Hybrid Cloud Support for Large Scale Analytics and Web Processing

N. Chohan, A. Gupta, C. Bunch, K. Prakasam, and C. Krintz



Platform-as-a-service (PaaS) systems, such as Google App Engine (GAE), simplify web application development and cloud deployment by providing developers with complete software stacks: runtime systems and scalable services accessible from well-defined APIs. Extant PaaS offerings are designed and specialized to support large numbers of concurrently executing web applications (multi-tier programs that encapsulate and integrate business logic, user interface, and data persistence). To enable this, PaaS systems impose a programming model that places limits on available library support, execution duration, data access, and data persistence. Although successful and scalable for web services, such support is not as amenable to online analytical processing (OLAP), which have variable resource requirements and require greater flexibility for ad-hoc query and data analysis. OLAP of web applications is key to understanding how programs are used in live settings.

In this work, we empirically evaluate OLAP support in the GAE public cloud, discuss its benefits, and limitations.
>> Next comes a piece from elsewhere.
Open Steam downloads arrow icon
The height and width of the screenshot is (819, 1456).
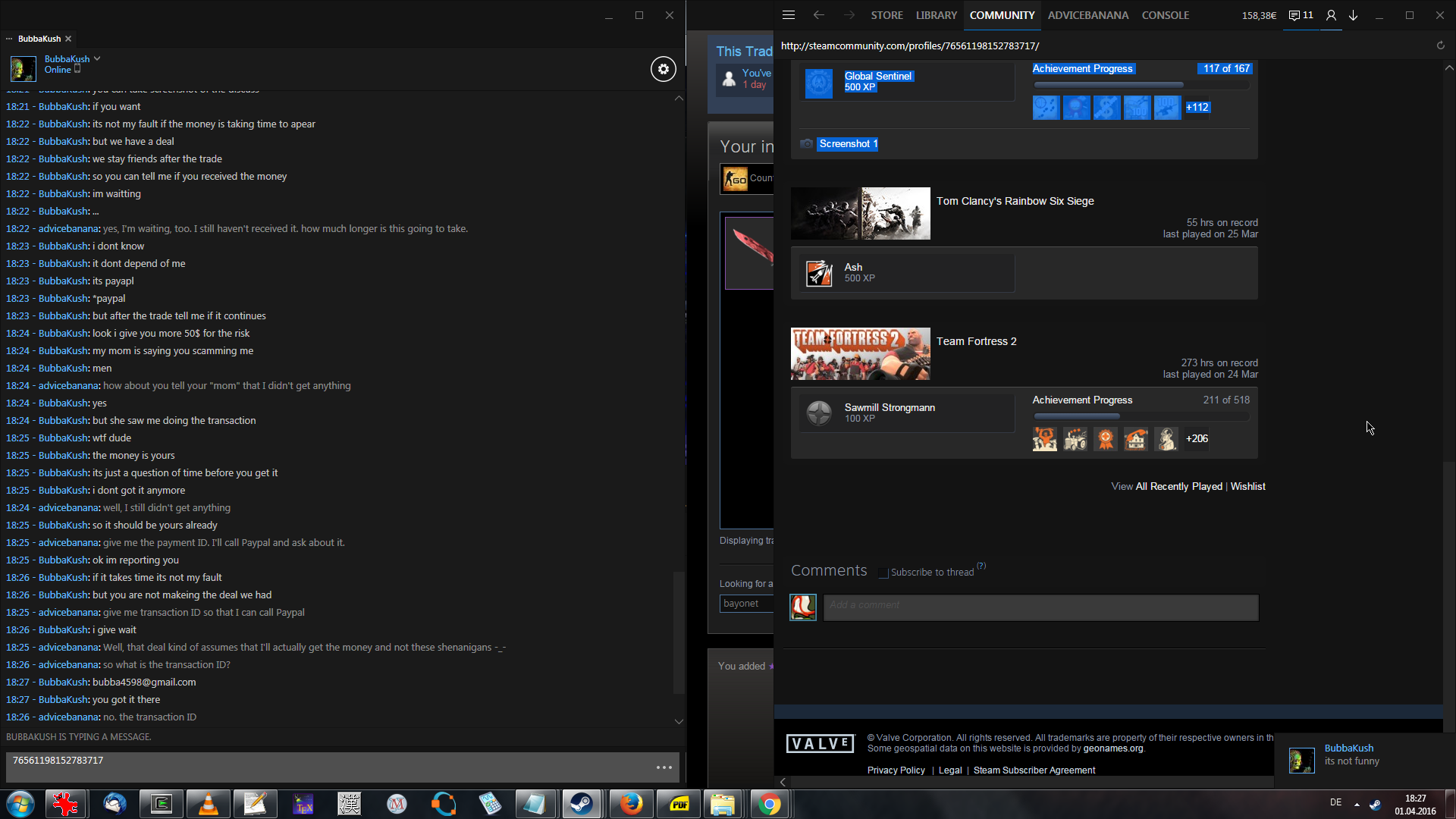coord(1353,15)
We then present an alternate approach, which combines the scale of GAE with the flexibility of customizable offline data analytics. To enable this, we build upon and extend the AppScale PaaS -- an open source private cloud platform that is API-compatible with GAE. Our approach couples GAE and AppScale to provide a hybrid cloud that transparently shares data between public and private platforms, and decouples public application execution from private analytics over the same datasets. Our extensions to AppScale eliminate the restrictions GAE imposes and integrates popular data analytic programming models to provide a framework for complex analytics, testing, and debugging of live GAE applications with low overhead and cost.